*** Exercise data Section Begins ***
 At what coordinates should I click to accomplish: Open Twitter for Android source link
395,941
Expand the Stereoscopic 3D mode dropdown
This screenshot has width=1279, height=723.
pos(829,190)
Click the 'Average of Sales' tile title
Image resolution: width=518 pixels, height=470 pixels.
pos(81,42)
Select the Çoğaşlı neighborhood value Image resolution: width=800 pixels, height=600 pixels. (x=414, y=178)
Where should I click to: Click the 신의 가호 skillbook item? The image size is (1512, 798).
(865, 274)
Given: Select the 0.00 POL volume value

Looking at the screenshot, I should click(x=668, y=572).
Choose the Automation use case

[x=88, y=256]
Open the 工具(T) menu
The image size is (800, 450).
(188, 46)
*** Exercise data Section Ends ***
* Exercise details *
Each line from the one containing "Where should I" to the last line above must be returned exactly, and no line outside that range.

* Response to this task *
Where should I click to: Click the 신의 가호 skillbook item? The image size is (1512, 798).
(865, 274)
Given: Select the 0.00 POL volume value

Looking at the screenshot, I should click(x=668, y=572).
Choose the Automation use case

[x=88, y=256]
Open the 工具(T) menu
The image size is (800, 450).
(188, 46)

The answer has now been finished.